{-# LANGUAGE CPP #-}
#ifdef __HASTE__
import Haste.DOM
import Haste.Events
#else
import System.Console.Haskeline
import Text.Parsec.Error
#endif
Lisp
McCarthy’s classic 1960 paper introducing Lisp is life-changing. Paul Graham’s homage The Roots of Lisp [PDF] to the original paper is more accessible, and corrects bugs.
Lisp features prominently in the history of functional programming languages, though any language with garbage collection owes at least a small debt to Lisp.
We’ll build a Lisp interpreter based on Graham’s paper:
For the command-line version, if it appears that an expression is incomplete, rather than complain immediately, our interpreter asks for another line. This feature requires importing the Parsec library’s Error module.
The interpreter itself only needs a few imports:
import Control.Monad
import Data.List
import Text.Parsec
Tree Processor
We define a data structure that will hold a Lisp expression. Lisp should really be called Trep: it processes trees, not lists!
Atoms and the empty list are external nodes and non-empty lists are internal
nodes on a full binary tree. The atom
primitive of Lisp is slightly
confusing because it returns true for all atoms and the empty list; presumably
the name is-external-node
is too unwieldy.
To emphasize that Lisp expressions are binary trees, we construct external node
with Lf
, which stands for "leaf", and use the infix constructor (:.)
to
build internal nodes from left and right subtrees.

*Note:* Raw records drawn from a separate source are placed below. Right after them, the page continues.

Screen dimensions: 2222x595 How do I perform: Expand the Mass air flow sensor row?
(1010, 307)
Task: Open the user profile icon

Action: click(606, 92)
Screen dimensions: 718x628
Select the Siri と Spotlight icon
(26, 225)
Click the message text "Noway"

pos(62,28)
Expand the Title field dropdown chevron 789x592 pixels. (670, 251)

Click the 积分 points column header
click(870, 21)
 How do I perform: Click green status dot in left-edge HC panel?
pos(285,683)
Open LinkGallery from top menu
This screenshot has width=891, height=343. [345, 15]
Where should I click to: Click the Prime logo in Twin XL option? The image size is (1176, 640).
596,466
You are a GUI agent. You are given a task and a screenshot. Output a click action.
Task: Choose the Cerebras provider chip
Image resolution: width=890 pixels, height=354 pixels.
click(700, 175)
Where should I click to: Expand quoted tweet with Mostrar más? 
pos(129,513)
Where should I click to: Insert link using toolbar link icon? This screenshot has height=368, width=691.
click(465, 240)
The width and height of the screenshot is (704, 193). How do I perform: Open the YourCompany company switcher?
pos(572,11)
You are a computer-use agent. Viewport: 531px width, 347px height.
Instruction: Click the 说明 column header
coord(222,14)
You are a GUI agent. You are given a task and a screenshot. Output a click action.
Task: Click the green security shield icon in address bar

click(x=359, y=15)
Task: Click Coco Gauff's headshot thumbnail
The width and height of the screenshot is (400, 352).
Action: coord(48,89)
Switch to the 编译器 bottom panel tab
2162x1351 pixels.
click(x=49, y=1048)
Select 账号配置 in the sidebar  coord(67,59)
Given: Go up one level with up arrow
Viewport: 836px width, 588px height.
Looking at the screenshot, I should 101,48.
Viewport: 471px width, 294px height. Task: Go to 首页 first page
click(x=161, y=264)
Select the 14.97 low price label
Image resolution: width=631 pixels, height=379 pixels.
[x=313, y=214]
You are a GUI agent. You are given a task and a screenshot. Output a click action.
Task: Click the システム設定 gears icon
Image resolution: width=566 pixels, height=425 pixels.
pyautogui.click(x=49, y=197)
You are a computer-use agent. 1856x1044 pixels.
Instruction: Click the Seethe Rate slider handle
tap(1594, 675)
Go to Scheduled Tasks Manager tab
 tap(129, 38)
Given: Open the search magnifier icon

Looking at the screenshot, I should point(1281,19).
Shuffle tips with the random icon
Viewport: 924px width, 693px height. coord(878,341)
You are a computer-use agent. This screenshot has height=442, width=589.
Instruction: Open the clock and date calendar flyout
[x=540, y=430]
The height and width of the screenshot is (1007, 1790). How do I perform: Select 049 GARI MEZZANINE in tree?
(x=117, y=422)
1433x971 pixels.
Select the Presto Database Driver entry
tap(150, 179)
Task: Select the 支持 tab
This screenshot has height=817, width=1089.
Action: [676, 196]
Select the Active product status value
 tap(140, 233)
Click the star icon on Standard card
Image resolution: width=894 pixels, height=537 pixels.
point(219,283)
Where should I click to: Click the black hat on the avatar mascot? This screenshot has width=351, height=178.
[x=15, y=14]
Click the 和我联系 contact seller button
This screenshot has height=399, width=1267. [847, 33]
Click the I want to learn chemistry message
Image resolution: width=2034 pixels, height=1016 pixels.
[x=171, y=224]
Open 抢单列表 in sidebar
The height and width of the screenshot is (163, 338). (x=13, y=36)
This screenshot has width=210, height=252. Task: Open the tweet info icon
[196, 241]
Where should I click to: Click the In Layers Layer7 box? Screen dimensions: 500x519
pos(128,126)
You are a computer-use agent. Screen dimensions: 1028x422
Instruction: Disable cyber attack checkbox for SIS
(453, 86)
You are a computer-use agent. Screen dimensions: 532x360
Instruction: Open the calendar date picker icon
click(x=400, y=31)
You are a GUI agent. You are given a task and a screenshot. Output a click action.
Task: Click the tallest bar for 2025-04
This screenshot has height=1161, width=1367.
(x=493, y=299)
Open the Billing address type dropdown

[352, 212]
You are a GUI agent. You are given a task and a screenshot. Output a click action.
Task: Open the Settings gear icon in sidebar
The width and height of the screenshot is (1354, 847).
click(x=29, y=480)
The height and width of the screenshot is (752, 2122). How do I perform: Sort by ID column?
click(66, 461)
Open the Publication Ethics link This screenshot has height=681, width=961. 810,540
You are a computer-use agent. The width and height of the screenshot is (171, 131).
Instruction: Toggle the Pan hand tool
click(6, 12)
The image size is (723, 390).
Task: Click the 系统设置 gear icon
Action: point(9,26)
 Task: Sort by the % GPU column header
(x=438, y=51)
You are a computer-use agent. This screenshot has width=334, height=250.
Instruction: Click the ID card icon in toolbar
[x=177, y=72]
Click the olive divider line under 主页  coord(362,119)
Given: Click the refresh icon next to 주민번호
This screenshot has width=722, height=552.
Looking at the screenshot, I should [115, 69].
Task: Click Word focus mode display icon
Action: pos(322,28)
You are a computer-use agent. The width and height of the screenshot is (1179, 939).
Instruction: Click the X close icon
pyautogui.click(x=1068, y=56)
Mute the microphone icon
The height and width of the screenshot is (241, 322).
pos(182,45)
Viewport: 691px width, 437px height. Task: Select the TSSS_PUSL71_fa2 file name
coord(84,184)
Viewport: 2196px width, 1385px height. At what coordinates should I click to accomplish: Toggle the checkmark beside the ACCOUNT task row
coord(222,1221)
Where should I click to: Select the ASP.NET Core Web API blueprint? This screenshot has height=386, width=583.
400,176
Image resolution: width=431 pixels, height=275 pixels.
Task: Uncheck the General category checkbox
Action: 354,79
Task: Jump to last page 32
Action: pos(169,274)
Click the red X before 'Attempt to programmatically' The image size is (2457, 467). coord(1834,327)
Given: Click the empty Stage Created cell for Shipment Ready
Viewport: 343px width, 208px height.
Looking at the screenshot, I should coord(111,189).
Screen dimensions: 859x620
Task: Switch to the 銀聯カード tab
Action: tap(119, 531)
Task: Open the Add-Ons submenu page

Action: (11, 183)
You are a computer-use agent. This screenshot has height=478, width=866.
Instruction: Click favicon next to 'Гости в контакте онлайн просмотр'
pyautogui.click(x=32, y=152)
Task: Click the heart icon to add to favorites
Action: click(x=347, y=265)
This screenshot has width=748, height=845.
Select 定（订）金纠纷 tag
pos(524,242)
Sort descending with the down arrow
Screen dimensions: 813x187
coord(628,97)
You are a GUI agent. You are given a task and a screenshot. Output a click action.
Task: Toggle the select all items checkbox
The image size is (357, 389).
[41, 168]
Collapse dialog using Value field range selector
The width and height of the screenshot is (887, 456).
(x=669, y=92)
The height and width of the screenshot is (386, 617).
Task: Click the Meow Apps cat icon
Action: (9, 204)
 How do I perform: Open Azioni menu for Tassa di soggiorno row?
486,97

The infix constructor also makes pattern matching easier. We give it
right-associativity so we can write Lisp lists with fewer parentheses, because
a flattened Lisp list is actually an unbalanced binary tree whose spine extends
to the right and terminates with a sentinel node (nil
), and the elements of
the list are the left child nodes.
Our interpreter accepts a sequence of expressions, and later expressions may
use labels defined by earlier expressions. To help with this, we add the
Label
constructor. This design is unclean, as it means a label
in the wrong
place will cause problems, but it suffices for our demo.
We also define Bad
for crude but serviceable error-handling.
infixr 5 :.
data Expr = Lf String | Expr :. Expr | Label String Expr | Bad
instance Show Expr where
show Bad = "?"
show (Label s _) = s
show (Lf "") = "()"
show (Lf s) = s
show (l :. r) = "(" ++ show l ++ showR r ++ ")" where
showR (Lf "") = ""
showR (l :. r) = " " ++ show l ++ showR r
showR x = " " ++ show x
Haskell is more deserving of the term "list processor" because its lists
are true singly-linked lists, and the language encourages their use thanks to
extensive library support and notation such as [1, 2, 3]
and (h:t)
.
This may not always be good:
lists are less general than
trees because monoids are fussier than magmas.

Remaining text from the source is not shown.